ASSIGNED TASK – Quote exactly, and only, the lines of the material below from the line with "This screenshot has height=908, width=1004." through the line with "Task: Click the share arrow icon in title bar".

RECORD EXCERPTS –
[Start of section]

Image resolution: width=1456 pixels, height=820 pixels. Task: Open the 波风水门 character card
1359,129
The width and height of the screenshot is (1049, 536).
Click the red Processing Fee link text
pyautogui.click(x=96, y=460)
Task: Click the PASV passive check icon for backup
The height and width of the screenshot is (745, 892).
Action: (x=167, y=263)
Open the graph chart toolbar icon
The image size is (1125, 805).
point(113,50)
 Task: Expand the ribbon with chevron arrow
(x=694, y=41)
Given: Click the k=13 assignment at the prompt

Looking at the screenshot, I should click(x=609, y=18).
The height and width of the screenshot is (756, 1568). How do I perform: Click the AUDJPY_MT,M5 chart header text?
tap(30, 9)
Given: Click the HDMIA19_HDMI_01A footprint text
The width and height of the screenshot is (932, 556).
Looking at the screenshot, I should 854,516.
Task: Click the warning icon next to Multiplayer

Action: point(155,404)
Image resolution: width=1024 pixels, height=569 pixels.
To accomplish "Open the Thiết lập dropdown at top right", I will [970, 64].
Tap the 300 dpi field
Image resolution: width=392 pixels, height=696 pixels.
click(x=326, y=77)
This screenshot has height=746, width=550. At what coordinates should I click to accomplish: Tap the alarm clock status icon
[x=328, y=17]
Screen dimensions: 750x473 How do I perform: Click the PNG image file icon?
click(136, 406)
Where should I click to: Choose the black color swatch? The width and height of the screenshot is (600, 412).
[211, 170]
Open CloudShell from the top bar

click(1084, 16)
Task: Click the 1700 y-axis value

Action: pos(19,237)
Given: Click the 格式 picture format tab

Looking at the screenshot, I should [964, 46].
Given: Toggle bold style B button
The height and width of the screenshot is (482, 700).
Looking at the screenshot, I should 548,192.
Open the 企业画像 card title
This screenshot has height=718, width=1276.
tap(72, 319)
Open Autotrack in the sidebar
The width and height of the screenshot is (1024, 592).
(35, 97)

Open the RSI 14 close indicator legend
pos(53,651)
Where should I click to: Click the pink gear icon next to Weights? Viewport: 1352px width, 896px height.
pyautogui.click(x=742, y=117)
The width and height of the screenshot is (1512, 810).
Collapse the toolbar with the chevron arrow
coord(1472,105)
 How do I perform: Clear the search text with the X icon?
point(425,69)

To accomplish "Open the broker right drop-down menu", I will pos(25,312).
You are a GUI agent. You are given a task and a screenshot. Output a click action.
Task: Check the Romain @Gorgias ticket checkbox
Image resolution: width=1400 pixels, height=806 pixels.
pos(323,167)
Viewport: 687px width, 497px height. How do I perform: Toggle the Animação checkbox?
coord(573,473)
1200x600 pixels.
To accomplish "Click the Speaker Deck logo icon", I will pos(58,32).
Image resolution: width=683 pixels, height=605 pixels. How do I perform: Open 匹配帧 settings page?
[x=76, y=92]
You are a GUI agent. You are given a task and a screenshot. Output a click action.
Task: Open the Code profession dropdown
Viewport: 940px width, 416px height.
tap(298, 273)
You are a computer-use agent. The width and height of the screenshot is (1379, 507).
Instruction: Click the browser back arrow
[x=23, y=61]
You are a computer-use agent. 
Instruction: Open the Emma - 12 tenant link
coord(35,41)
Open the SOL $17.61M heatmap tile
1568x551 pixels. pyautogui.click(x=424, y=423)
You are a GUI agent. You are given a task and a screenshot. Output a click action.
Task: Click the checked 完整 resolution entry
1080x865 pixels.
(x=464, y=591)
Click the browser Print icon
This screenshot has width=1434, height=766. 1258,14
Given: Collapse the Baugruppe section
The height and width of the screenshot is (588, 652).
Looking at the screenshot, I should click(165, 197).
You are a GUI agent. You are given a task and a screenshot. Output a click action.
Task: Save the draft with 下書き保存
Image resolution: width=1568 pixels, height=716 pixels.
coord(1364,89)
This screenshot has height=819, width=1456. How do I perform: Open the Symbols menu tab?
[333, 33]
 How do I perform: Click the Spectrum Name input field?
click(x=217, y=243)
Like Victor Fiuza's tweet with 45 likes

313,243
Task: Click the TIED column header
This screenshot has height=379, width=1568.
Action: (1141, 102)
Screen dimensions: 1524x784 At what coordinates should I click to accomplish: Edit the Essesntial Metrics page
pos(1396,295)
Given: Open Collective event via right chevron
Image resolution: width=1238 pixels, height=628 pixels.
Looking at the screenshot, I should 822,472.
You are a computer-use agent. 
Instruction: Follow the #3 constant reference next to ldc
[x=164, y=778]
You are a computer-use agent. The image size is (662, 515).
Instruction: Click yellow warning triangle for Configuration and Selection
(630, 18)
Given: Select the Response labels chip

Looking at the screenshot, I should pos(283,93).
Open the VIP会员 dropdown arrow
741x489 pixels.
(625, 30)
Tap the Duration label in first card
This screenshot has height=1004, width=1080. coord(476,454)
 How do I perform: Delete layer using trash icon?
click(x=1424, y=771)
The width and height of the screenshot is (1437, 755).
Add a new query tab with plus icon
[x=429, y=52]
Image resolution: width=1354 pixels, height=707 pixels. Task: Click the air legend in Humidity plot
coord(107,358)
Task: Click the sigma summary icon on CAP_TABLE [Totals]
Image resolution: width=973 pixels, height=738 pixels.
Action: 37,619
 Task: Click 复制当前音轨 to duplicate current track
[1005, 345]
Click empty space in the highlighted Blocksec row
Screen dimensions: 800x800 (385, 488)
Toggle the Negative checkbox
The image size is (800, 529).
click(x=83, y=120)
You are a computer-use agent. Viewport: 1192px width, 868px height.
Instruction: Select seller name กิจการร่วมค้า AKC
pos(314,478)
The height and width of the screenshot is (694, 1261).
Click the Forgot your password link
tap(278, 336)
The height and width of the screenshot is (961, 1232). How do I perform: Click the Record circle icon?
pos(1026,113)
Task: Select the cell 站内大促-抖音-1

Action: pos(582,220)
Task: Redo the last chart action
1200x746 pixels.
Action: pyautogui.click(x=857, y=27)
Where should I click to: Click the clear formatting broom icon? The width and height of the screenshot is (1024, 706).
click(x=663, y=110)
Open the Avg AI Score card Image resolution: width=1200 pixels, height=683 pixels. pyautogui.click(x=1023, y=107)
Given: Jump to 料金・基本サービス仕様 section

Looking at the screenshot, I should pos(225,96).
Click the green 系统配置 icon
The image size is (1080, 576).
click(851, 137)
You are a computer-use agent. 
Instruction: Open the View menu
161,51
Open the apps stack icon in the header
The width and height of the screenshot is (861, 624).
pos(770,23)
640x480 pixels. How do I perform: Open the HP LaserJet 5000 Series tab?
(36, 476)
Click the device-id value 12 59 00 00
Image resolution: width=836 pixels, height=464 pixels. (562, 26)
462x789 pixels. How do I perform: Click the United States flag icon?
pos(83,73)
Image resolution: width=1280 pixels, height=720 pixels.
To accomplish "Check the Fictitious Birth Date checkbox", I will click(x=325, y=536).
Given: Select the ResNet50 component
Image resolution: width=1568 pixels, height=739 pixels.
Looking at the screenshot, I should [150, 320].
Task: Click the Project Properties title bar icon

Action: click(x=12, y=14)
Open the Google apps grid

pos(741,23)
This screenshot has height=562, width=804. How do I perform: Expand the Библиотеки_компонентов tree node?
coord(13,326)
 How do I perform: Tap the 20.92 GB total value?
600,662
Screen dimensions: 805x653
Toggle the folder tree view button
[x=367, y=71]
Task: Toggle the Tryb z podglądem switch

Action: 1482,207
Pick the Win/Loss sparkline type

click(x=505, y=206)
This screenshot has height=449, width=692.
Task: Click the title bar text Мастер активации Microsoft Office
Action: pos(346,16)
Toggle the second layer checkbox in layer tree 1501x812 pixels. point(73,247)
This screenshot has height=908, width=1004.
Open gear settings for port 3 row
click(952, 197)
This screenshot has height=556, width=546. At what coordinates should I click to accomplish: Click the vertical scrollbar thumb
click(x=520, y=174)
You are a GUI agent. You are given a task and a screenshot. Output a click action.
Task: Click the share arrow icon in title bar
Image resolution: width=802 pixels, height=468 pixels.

[End of section]

TASK ANSWER –
This screenshot has height=908, width=1004.
Open gear settings for port 3 row
click(952, 197)
This screenshot has height=556, width=546. At what coordinates should I click to accomplish: Click the vertical scrollbar thumb
click(x=520, y=174)
You are a GUI agent. You are given a task and a screenshot. Output a click action.
Task: Click the share arrow icon in title bar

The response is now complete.